The common-size income statement reveals significant shifts in the company’s revenue mix and expense structure over the five-year period. A notable trend is the increasing contribution of merchant revenues to overall revenues, while agency revenues demonstrate a consistent decline. Operating income and net income both show improvement over time, though with some fluctuations influenced by non-operating items.
- Revenue Composition
- Merchant revenues increased substantially from 33.73% of revenues in 2021 to 65.96% in 2025, indicating a strategic shift or increased success in this segment. Conversely, agency revenues decreased from 60.80% in 2021 to 29.60% in 2025. Advertising and other revenues remained relatively stable, consistently representing around 4-5% of total revenues.
- Expense Management
- Marketing expenses, while substantial, decreased as a percentage of revenues from -34.69% to -30.41%. Sales and other expenses also increased as a percentage of revenues, from -8.04% to -12.83%. Personnel expenses decreased from -21.12% to -12.64%, suggesting potential efficiencies in labor costs or a change in the company’s operational model. General and administrative expenses also decreased, though with a spike in 2023 before declining to -3.18% in 2025. Overall, operating expenses decreased from -77.22% to -67.21%.
- Profitability
- Operating income improved from 22.78% to 32.79% of revenues, demonstrating enhanced operational efficiency. Net income followed a similar trajectory, increasing from 10.63% to 20.08%. However, fluctuations in other income (expense), net, impacted the overall profitability picture, particularly due to significant swings in foreign currency transaction gains/losses and net gains/losses on equity securities.
- Non-Operating Items
- Interest expense increased as a percentage of revenues, from -3.05% to -6.01%, potentially reflecting increased debt levels or higher interest rates. Interest and dividend income also increased significantly, from 0.15% to 3.42%, partially offsetting the increased interest expense. The emergence of impairment charges and transformation costs in later years, at -1.70% and -0.76% respectively, suggests potential restructuring or asset write-downs. The change in fair value of the conversion option related to convertible senior notes also introduced volatility, particularly in 2024 and 2025.
- Tax Rate
- The income tax expense as a percentage of revenues remained relatively consistent, fluctuating between -2.74% and -5.94%. This suggests a stable effective tax rate throughout the period.

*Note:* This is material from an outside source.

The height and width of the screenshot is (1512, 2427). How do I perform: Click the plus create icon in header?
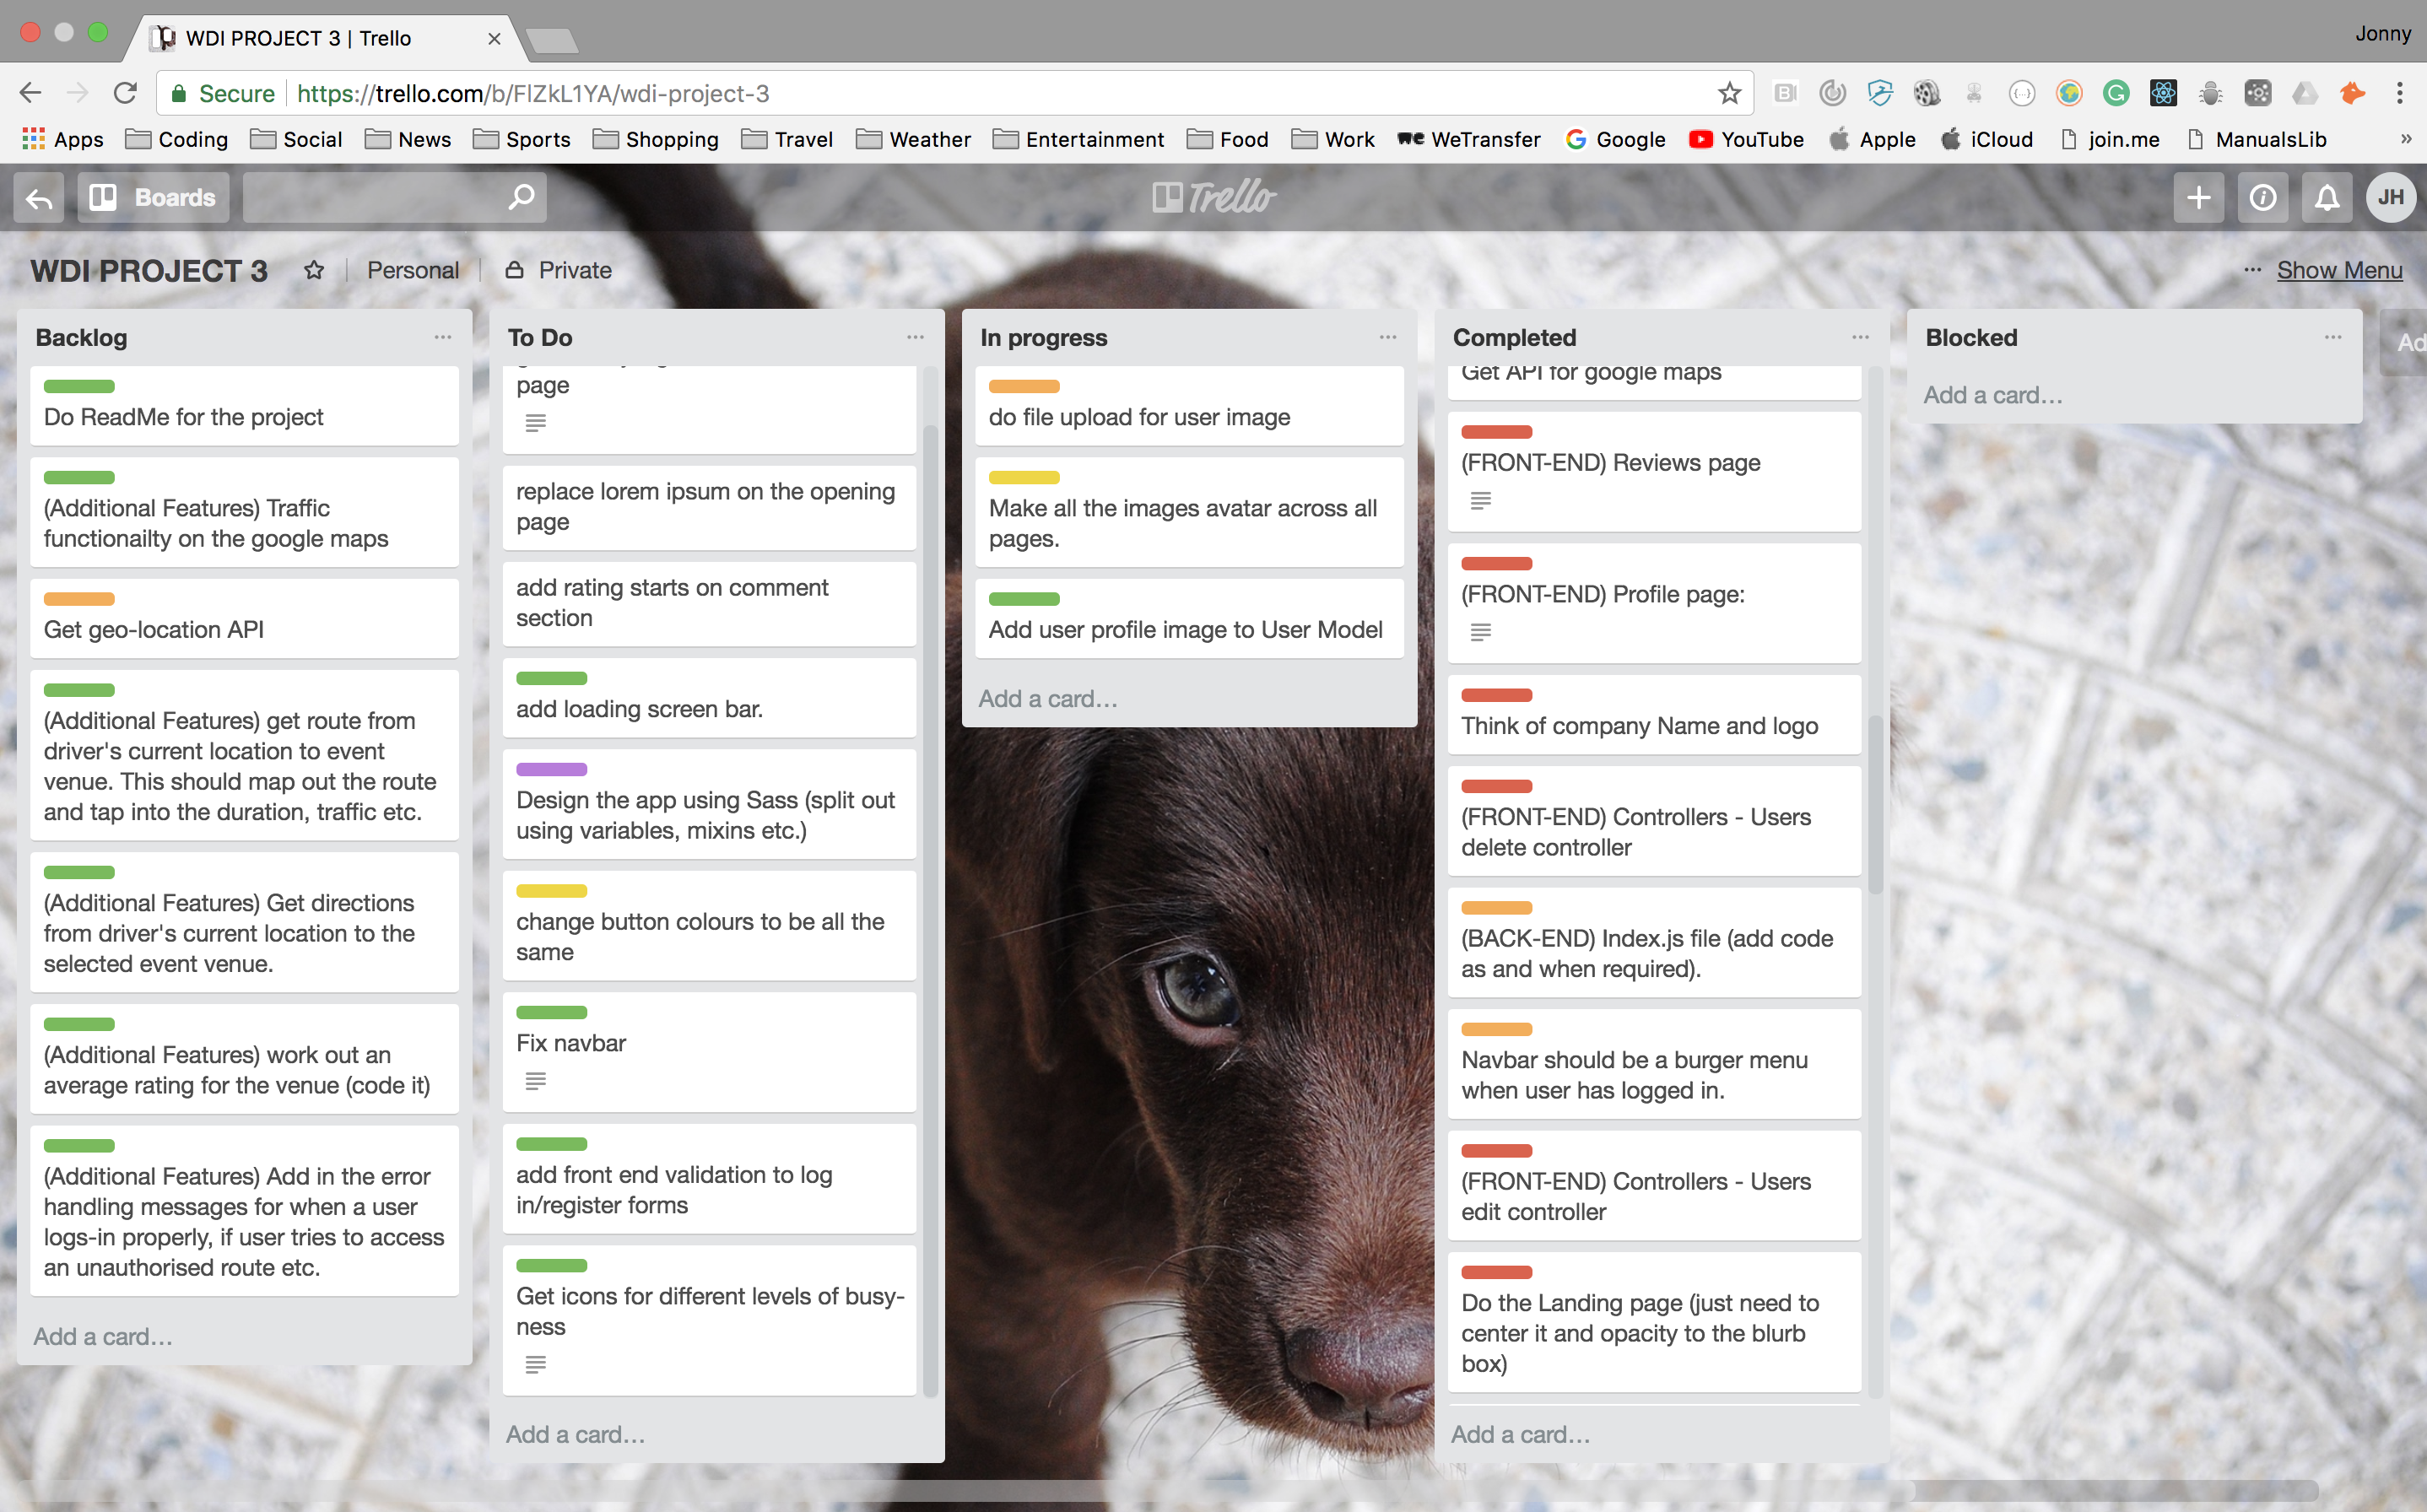[2198, 198]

In summary, the company experienced a significant shift in its revenue mix towards merchant revenues, coupled with improvements in operating and net income margins. While expense management showed some positive trends, non-operating items introduced volatility. The increasing interest expense warrants monitoring, and the emergence of impairment and transformation costs suggests potential strategic adjustments.